ECOWAS has been urging the ‘Sahel triad’ to return to democratic rule, but the military leaders are intent on their immediate withdrawal from the bloc. Already, they had been suspended by ECOWAS after their respective countries’ coups, so, perhaps, they saw no reason to still stick around when, in their reasoning, they were not wanted anyway.

Although a bit drastic, the announcement of their withdrawal was not entirely unexpected, as the ‘triad’ had earlier hinted at such an eventuality following their overtures to confederate and also ditch the CFA franc for the ‘Sahel’, a visionary common currency for their countries.

Ahead of the common currency announcement, the trio announced their intention to form a confederation with the ultimate aim of morphing into a federation à la Nigeria.

A confederation is a type of government made up of a league of independent nations or states in which each state is independent and has its authority and autonomy, but they come together for some sort of shared government. The foreign ministers of the three francophone neighbours, who are part of the Alliance of Sahel States, made the recommendation on Friday, 1 December 2023. The three ministers met in Bamako for two days where they discussed how to operationalise the alliance with emphasis on the importance of diplomacy, defence and development “to consolidate political and economic integration”.

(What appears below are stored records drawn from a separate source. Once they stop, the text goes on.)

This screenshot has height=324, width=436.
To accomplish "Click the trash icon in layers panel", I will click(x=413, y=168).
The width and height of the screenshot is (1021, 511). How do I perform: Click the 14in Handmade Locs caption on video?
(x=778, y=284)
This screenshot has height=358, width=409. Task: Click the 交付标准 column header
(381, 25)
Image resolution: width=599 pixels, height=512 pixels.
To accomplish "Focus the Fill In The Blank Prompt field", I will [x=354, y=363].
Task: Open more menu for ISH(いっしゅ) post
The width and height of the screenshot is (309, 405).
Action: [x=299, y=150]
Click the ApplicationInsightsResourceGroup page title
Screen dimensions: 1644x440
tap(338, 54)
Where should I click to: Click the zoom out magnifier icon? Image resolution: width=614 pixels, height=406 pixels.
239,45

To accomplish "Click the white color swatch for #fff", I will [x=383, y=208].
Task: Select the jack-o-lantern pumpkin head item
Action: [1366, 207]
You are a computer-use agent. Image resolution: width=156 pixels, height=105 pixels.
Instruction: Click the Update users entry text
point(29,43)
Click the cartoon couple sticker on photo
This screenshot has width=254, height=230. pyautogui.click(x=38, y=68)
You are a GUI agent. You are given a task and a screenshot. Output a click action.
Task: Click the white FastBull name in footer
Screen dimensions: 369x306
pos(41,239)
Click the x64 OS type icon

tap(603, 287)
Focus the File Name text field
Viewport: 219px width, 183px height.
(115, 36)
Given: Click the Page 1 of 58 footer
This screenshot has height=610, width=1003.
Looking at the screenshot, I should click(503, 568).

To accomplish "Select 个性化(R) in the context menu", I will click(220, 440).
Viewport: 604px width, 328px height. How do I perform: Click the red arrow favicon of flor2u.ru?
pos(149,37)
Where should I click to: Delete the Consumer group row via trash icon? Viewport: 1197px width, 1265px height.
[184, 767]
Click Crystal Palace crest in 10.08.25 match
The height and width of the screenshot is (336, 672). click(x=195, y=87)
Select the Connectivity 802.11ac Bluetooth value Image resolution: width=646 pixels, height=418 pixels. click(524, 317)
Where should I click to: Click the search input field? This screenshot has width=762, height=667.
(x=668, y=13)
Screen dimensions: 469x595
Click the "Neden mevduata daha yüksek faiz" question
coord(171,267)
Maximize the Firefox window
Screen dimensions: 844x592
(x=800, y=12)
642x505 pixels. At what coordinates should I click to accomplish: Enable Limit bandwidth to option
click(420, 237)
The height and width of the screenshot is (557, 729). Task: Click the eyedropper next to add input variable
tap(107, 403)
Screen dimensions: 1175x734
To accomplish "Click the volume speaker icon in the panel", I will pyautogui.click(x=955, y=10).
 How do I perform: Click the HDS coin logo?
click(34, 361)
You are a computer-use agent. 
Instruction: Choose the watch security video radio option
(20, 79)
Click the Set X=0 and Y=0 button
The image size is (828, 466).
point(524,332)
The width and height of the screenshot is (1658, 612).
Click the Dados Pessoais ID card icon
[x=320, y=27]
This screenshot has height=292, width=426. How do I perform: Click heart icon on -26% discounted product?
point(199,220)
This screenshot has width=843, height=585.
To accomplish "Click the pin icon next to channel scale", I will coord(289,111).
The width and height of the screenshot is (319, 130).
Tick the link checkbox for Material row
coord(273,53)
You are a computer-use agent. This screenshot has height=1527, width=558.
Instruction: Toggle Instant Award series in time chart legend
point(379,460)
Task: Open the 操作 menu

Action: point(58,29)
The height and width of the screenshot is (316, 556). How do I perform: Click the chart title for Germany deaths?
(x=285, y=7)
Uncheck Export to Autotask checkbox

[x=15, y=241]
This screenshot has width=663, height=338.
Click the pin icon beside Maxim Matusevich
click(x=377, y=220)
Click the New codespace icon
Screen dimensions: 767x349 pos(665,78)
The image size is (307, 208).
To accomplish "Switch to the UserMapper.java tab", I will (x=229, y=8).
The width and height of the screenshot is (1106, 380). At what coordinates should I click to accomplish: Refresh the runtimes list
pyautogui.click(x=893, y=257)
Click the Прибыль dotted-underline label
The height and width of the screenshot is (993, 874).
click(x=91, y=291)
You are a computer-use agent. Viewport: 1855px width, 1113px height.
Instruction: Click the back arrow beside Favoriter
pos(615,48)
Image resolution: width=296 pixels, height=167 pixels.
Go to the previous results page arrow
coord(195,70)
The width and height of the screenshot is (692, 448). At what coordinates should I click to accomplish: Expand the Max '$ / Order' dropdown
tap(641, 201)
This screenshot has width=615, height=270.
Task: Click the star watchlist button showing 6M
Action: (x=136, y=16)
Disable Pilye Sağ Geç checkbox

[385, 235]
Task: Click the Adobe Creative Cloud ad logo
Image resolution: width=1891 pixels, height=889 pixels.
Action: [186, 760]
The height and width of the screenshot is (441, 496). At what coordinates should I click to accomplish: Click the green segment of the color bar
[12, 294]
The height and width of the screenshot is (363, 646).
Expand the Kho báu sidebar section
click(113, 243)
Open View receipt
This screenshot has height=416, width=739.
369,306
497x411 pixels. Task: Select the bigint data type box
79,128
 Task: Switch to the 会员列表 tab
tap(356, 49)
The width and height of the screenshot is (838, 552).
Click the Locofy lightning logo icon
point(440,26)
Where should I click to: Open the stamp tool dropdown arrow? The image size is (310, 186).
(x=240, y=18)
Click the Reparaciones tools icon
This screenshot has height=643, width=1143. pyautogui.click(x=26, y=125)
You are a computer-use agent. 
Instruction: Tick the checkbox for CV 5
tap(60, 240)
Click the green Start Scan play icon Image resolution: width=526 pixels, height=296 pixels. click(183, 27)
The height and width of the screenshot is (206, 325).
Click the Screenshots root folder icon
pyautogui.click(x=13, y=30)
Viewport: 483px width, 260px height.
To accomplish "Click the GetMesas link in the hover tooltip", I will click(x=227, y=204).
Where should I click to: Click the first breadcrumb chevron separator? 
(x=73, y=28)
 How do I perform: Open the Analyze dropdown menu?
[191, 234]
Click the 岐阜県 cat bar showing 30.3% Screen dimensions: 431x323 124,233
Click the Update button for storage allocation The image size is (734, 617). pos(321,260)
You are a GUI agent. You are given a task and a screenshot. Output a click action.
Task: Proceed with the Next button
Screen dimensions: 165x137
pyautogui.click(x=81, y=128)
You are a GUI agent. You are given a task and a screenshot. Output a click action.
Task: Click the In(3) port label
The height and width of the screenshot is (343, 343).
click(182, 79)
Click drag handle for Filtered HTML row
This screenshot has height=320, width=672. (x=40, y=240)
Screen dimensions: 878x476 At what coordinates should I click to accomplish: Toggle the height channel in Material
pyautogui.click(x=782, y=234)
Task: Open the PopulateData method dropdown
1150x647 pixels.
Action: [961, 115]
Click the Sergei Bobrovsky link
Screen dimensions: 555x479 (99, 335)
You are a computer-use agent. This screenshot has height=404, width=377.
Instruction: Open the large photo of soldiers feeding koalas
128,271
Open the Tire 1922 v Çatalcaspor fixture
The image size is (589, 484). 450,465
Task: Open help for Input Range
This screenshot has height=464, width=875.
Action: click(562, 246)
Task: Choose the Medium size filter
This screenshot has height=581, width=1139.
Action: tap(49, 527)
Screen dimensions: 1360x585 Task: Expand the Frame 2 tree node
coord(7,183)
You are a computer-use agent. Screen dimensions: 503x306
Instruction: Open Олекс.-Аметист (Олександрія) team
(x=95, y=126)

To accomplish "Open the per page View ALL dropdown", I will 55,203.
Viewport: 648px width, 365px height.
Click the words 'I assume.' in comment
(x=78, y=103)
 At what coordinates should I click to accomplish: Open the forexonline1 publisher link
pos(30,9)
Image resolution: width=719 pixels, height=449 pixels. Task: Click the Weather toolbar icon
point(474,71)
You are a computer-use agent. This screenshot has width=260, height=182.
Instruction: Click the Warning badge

The Foreign Affairs Minister of Mali, Abdoulaye Diop, indicated at the time that the heads of state of each country would be briefed about the recommendation at a meeting among them at Bamako, where the common currency announcement was subsequently made. In November 2023, the economy and finance ministers of the three countries proposed the creation of a stabilisation fund, an investment bank and a committee that would study an economic and monetary union. Also, their army heads signed a mutual defence pact in mid-September this year. The Liptako-Gourma Charter, named after the eponymous historical region, established the Alliance of Sahel States (AES). They appear to be walking in Marcus Garvey and Kwame Nkrumah’s footprints – but in their peculiar way. Garvey and Nkrumah had pushed for a United States of Africa, as the surest way to rescue the continent from the traps of colonialism and neo-colonialism. The idea first emanated from Garvey, who fiercely pushed for a Black renaissance of sorts, by advocating a return to the motherland – Africa – by all Black people in the diaspora. He gave meaning to the concept in his 1924 poem, ‘Hail, United States of Africa’. Garvey’s idea of a federal African state influenced African fighters for independence and pan-Africanists such as Nkrumah of Ghana, Ahmed Sékou Touré of Guinea and Modiba Keita of Mali.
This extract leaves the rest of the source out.